Wie leider viele Arten in der kanarischen Tierwelt, gilt auch diese Vogelart als stark gefährdet und wird sogar im nationalen Katalog bedrohter Spezies als „vom Aussterben bedrohte Tierart“ gelistet. Die immer stärker werdende Urbanisierung hat dazu geführt, dass sein Bestand zwischenzeitlich sogar auf nur knappe 100 Exemplare gesunken ist und sich fast ausschließlich auf Fuerteventura beschränkt hat. Zwar bestehen mit mangelhaft markierten Hochspannungsleitungen und Störungen innerhalb der Brutgebiete nach wie vor Risiken für den Fortbestand des so wichtigen Tieres, doch dank der Zusammenarbeit vieler Einrichtungen und dem intensiven Artenschutzprogramm auf Fuerteventura konnte der Bestand wieder auf über 200 Tiere anwachsen.

Der erste Schmutzgeier überhaupt, der in Gefangenschaft geboren wurde, stellt selbst schon einen wissenschaftlichen Meilenstein dar. „Tamarán“ wurde der Geier-Nachwuchs getauft, der im Mai 2013 im Tierschutzzentrum von Tafira auf Gran Canaria geboren wurde. Als Kind eines Schmutzgeier-Pärchens, das aufgrund gesundheitlicher Beeinträchtigungen selbst nicht mehr in der Lage ist in Freiheit zu überleben und daher zur Pflege in der Einrichtung gehalten wird, galt „Tamarán“ von Anfang an als interessantes und bedeutendes Forschungsobjekt, dessen Aufzucht und Entwicklung vom Biologen und Direktor des Zentrums, Pascual Calabuig, genauestens begleitet wurde. Nachdem die ersten fünf Lebensmonate erfolgreich überstanden waren, wurde der kleine Schmutzgeier nach Fuerteventura übersiedelt und in der Umgebung von Tiscamanita in die Freiheit entlassen, wo die Inselverwaltung von Fuerteventura (Cabildo) den „Comedor de Guirres“, also eine Art Futterstelle für Schmutzgeier eingerichtet hat.

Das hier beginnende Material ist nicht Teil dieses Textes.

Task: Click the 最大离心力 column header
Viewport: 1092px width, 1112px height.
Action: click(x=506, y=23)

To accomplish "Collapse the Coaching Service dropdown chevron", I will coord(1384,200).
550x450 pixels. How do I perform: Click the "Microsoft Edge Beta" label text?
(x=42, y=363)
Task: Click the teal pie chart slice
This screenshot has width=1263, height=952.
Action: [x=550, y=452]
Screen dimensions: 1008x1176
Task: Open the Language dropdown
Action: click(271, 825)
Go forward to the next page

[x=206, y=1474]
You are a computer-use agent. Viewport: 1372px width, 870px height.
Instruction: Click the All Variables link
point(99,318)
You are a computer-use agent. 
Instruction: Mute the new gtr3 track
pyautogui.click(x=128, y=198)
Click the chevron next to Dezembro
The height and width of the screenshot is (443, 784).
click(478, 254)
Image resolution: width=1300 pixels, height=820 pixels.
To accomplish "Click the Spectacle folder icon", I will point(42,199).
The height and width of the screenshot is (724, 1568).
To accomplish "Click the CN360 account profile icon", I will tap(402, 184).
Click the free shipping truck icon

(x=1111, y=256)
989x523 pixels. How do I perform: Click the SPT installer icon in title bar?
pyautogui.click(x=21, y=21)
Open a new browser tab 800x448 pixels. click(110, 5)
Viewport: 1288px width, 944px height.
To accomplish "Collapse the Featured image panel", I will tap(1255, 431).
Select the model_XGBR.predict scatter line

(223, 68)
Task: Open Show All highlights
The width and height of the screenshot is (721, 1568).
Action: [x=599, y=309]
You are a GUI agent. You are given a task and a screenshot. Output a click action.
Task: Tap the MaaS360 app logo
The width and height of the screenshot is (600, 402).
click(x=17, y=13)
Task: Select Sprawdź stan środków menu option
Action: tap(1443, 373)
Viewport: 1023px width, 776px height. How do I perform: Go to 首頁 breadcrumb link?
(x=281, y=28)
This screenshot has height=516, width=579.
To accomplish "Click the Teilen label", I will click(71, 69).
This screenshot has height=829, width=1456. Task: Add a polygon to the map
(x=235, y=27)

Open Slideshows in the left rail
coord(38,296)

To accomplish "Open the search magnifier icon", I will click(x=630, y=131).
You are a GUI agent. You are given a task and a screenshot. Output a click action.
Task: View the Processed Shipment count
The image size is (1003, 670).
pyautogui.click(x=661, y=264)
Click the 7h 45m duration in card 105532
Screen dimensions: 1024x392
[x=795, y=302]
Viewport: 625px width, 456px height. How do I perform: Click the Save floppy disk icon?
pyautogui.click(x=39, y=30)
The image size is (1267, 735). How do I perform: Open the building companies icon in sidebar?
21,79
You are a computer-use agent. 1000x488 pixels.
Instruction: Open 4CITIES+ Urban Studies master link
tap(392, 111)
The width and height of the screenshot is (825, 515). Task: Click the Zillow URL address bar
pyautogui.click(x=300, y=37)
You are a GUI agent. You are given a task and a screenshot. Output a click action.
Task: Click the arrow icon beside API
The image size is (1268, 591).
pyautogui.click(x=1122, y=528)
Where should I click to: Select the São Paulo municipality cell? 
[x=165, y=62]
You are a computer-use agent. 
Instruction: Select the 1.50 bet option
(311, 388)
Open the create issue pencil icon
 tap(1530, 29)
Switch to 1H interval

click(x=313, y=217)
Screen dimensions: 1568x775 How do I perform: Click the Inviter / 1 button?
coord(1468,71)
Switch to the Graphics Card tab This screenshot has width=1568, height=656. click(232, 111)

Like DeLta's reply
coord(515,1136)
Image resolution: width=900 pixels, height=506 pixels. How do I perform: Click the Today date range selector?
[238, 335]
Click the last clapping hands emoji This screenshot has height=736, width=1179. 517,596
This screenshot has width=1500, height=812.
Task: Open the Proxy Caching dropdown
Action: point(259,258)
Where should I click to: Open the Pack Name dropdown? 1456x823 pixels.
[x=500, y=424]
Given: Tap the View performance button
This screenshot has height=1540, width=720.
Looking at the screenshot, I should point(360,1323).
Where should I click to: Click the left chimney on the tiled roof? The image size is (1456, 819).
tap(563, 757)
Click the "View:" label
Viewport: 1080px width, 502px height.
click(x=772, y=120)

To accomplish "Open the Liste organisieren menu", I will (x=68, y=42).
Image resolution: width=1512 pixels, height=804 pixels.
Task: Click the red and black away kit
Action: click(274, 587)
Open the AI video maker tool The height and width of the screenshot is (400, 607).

Vor der Freilassung in seinen natürlichen Lebensraum wurde „Tamarán“ mit einem Radiotransmitter ausgestattet, sodass seine Entwicklung über GPS weiterhin beobachtet werden kann. Dank der gesammelten Daten konnte erfreulicherweise festgestellt werden, dass das Tier wohlauf ist, sich problemlos in den Kreis anderer Schmutzgeier-Gruppen integriert hat und bereits längere Ausflüge in die Umgebung unternimmt, die fern von seiner Futterstelle liegen. Die schnelle Anpassung des Tieres in völliger Freiheit ist auf die professionelle Aufzucht der Biologen zurückzuführen, die stets darauf achteten, dass der junge Geier-Nachwuchs in einer artgerechten Umgebung aufwächst, die ohne übermäßigen Menschenkontakt so natürlich wie möglich gehalten wurde. Mit dem GPS-System ausgestattet, ermöglicht es „Tamarán“ den Wissenschaftlern in der Biologiestation Doñana durch seine Aktivitäten wichtige Daten über die Verhaltensweisen der Vogelart zu liefern. Die gewonnenen Informationen zu zurückgelegten Strecken sowie zur Höhe und Geschwindigkeit der Flüge sollen die Kenntnisse über den kanarischen Schmutzgeier vergrößern und Studien voranbringen, um den Fortbestand einer so beeindruckenden Vogelart wie dem „guirre“ zu sichern.